May 24, 2012

Just don't think. It's easier that way. TB#55: Great Expectations.

Great Expectations
Thoroughbred #55
by Karle Dickerson

Can Parker live up to the challenge?

Parker Townsend couldn't be more excited as he sets off for England to train for the Olympics, taking with him two headstrong horses and some very high hopes. At first he's thrilled to see the beautiful country estate where he'll be staying. But it's not too long before he discovers that the English do things very differently from what he's used to. Since he's a guest, he has to listen to whatever his trainers say, no matter how much he disagrees with them. Although Parker worries that this could jeopardize his Olympic dream, he's determined to find a way to prove to everyone, including himself, that he and his horses are Olympic caliber after all.

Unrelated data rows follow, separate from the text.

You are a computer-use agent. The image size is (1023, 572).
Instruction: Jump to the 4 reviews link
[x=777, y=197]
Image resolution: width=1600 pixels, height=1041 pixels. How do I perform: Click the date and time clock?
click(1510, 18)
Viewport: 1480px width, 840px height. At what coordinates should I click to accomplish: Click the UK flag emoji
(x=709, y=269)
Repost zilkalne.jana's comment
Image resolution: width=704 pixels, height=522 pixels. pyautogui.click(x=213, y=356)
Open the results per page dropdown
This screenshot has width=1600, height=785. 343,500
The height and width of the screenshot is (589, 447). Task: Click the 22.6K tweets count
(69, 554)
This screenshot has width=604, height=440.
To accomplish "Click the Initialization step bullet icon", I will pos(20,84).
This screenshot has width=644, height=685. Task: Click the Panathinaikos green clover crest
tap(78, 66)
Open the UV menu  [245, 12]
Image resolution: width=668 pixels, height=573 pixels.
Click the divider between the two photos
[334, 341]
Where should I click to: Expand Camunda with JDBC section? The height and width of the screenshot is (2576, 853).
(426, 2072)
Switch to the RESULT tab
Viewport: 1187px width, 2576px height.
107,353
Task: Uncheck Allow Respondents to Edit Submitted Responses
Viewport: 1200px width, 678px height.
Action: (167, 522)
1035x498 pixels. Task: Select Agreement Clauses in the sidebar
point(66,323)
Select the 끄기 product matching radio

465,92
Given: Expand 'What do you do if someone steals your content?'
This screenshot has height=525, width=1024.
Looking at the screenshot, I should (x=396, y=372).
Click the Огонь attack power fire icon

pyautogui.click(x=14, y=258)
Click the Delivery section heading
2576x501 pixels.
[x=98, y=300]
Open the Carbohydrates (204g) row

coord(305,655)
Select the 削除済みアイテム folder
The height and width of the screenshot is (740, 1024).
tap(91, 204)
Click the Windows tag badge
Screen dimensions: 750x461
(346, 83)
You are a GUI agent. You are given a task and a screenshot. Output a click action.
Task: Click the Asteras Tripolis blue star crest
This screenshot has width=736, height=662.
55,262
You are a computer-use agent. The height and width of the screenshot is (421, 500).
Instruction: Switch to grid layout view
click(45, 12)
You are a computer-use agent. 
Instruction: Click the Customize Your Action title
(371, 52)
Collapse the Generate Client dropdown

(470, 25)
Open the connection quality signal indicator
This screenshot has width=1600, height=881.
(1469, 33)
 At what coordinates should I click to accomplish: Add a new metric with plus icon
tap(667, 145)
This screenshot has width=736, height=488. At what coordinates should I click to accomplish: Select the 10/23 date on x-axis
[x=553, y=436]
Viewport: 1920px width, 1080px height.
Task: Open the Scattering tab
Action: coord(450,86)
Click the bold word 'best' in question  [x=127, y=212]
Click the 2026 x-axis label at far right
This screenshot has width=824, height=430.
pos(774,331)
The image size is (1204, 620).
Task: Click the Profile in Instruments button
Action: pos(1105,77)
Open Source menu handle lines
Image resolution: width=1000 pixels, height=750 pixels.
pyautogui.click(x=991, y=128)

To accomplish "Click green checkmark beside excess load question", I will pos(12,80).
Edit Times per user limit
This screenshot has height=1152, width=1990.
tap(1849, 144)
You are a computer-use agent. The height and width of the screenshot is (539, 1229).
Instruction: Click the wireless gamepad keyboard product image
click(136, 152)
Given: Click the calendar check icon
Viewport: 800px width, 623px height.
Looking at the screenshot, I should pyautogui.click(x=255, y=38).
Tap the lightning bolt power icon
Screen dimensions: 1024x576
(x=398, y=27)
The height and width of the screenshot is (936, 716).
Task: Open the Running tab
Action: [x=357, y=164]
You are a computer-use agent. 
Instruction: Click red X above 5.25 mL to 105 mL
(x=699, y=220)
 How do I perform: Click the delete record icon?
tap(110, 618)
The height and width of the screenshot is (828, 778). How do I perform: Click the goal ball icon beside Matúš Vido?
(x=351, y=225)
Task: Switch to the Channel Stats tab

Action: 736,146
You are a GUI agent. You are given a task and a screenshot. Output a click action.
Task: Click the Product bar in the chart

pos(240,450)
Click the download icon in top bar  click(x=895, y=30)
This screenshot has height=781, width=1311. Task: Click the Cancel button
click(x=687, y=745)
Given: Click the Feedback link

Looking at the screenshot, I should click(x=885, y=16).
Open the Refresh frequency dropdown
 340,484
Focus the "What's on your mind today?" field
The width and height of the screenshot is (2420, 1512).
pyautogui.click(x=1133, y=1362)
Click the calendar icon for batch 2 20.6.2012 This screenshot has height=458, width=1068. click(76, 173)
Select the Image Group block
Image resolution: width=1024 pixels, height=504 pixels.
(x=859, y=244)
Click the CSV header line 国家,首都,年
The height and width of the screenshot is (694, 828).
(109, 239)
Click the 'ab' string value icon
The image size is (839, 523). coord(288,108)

Maybe it's just me, but I fully expect that horse to do a face plant into the ground as soon as its hind legs ram into that jump. How it got to the jump in the first place with those front hooves is also very mysterious. They look like they were fashioned out of Play-Doh. Also, I'm sure someone with far more expertise can tell me what is going on with that bridle, but it looks odd to me. The drop noseband and the bit are not jiving visually or logically, along with everything else that is going on here. Perhaps this is just me, but Parker ceases to be cute on this cover. Actually, he is almost a complete duplicate of Wolf from the cover of Cindy's Last Hope. The only differences being Wolf is in a jockey's crouch and wearing a collared shirt and a worried, hopeless stare. The color scheme is duplicated as well, because according to this cover artist all men on book covers should wear tan pants and light green shirts. But whatever. We have a book to discuss.

So for reasons I can't remember, Parker is headed off to England to compete in Burghley. I think this decision was made in the cut chapter of Parker's last book, actually, making Thoroughbred that much more entertaining with its random fits of editing. Everyone at Whisperwood, plus Melanie and Christina (which amounts to like six people, max) surprises Parker with a going away party, during which Parker attempts to amuse people and small children are unimpressed. A little girl tells him to shut up and open his present, while Christina sits in the corner and stares at her fingernails in some state of emotional oblivion. These two, you guys. I don't even know what to do with them. If only they'd had some sort of break up sex scenario in the back of Parker's truck before he left for England.

...I am totally going to believe that is what happened from now on. Anyway! So, fresh from that ordeal, Parker gets on a plane headed for Heathrow and is subjected to the horrors of this blond girl who is messy and loud. Granted, I can feel Parker's pain here because no one wants to be stuck in a tube for over seven hours with someone who will not shut up about pointless shit you don't care about, especially when they start chastising you for not using proper British sayings. It is the WC in England, thank you. You Americans and your bathrooms. Go back to the colonies, yank!

Seriously, I would like to say that there isn't a lot of pointless chatter about British slang, but there is and it can't be helped. Upon arriving in England, Parker acts like he's shocked that England is its own country apart from the United States. They drive on the left hand side of the road! They say loo and cheerio all the time. Gasp! They have their own currency and their vending machines only take that currency. WHAT HAS THE WORLD COME TO.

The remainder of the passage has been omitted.